### Exercise
Using the records below, give again exactly the lines from the line that contains "Task: Click the 2023 year row label" through the line that contains "Screen dimensions: 980x412", both ends included, and only those.
· · · ·
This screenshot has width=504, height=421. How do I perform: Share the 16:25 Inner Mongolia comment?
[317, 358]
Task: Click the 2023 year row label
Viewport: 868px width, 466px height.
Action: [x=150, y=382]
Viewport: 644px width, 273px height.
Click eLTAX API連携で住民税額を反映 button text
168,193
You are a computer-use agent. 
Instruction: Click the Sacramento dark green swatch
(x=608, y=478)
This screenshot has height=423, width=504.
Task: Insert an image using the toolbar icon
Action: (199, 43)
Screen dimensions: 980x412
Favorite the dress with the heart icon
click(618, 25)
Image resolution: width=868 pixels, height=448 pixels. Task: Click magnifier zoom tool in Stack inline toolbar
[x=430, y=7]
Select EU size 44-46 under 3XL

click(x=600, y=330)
· · · ·
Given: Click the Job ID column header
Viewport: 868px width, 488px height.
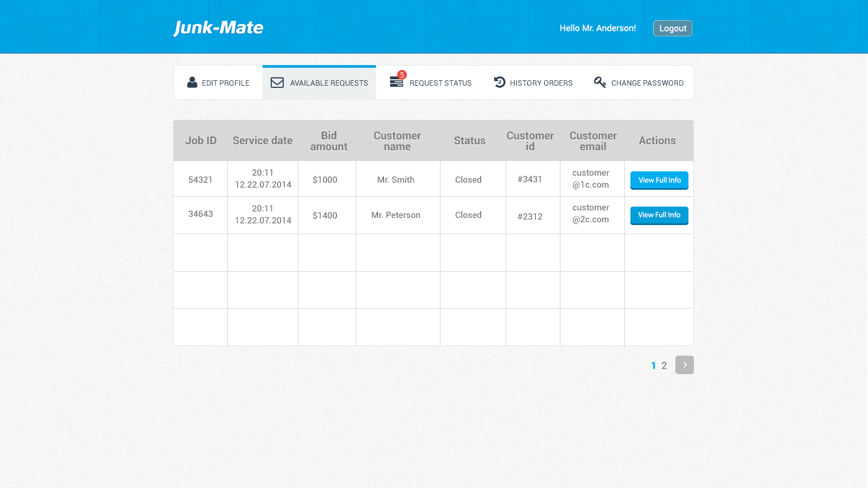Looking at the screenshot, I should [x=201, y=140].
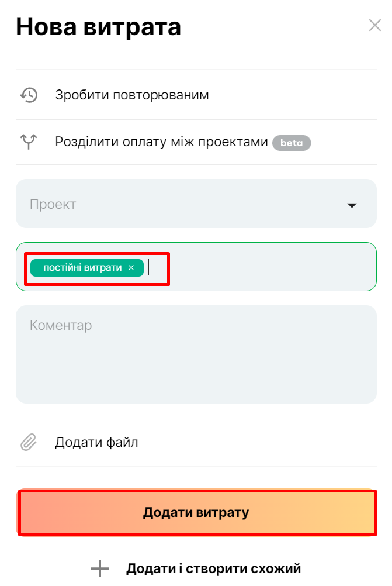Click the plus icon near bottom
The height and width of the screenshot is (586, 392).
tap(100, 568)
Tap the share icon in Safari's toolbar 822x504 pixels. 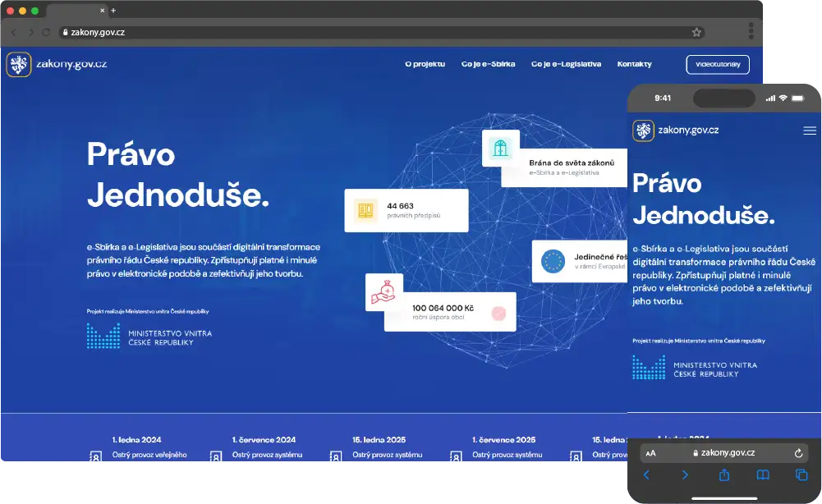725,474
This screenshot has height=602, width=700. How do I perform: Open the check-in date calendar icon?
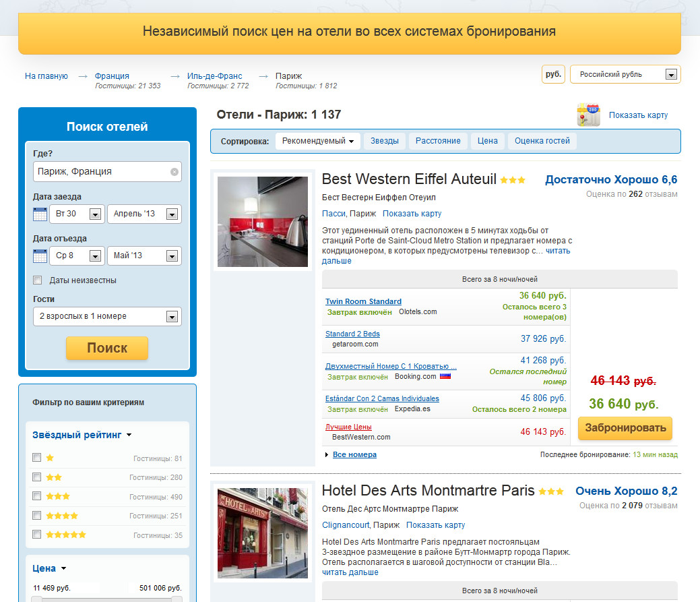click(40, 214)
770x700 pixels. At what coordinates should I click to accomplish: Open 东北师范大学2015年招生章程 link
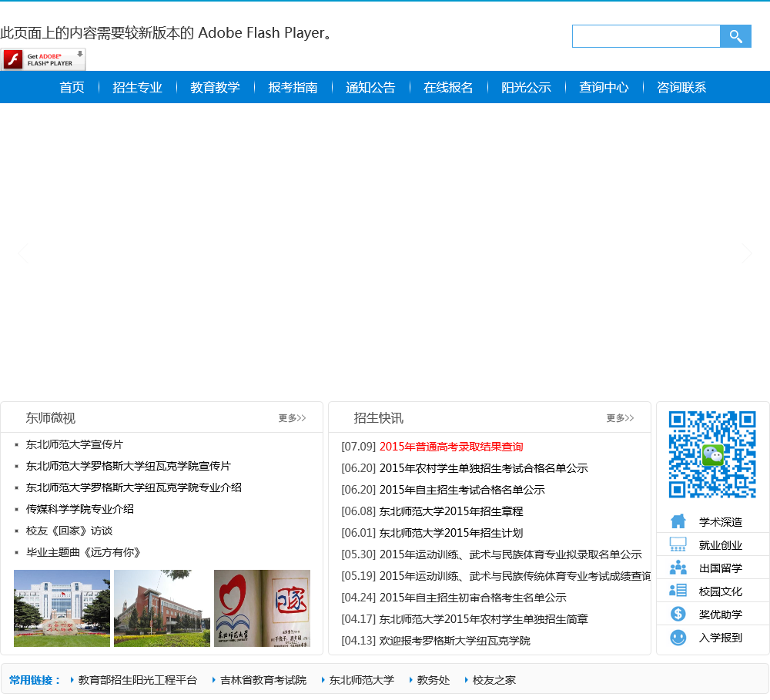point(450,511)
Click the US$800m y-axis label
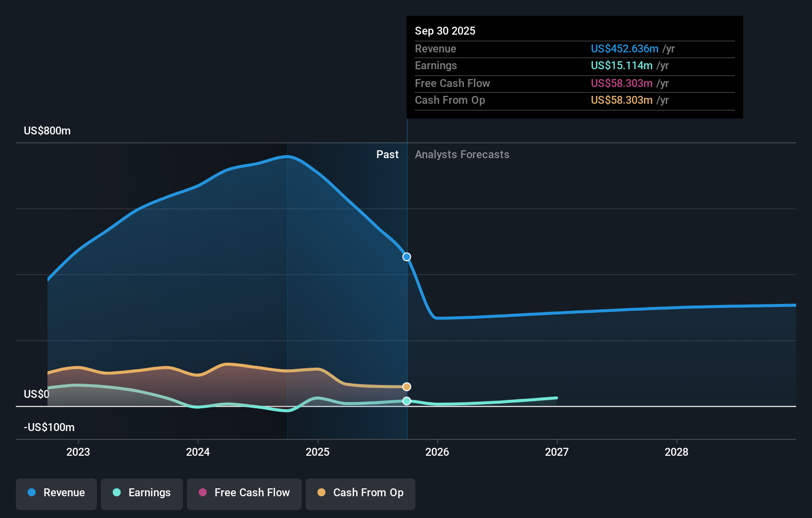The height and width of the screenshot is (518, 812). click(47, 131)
· · · ·
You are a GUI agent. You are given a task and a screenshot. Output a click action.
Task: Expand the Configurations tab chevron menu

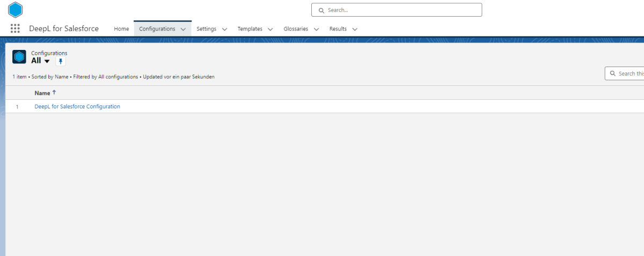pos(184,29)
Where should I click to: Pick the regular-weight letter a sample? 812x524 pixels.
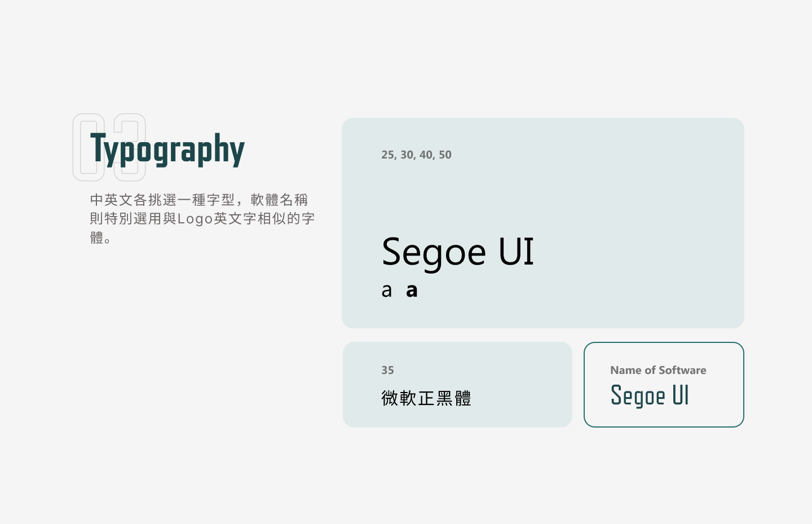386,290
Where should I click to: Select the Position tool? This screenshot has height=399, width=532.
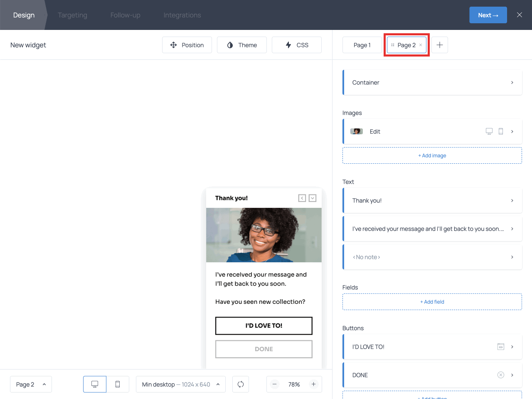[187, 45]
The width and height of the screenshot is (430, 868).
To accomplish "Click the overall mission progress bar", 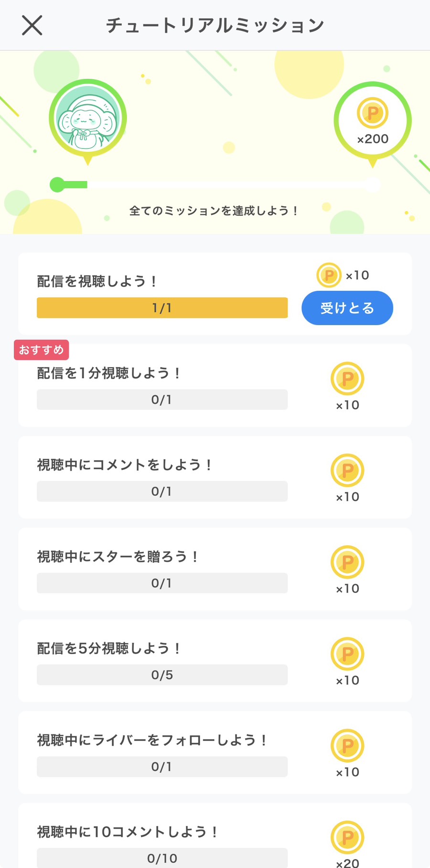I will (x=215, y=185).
· · · ·
### Response box
Task: Click the 2023 year row label
Viewport: 868px width, 466px height.
Action: [x=150, y=382]
Viewport: 644px width, 273px height.
Click eLTAX API連携で住民税額を反映 button text
168,193
You are a computer-use agent. 
Instruction: Click the Sacramento dark green swatch
(x=608, y=478)
This screenshot has height=423, width=504.
Task: Insert an image using the toolbar icon
Action: (199, 43)
Screen dimensions: 980x412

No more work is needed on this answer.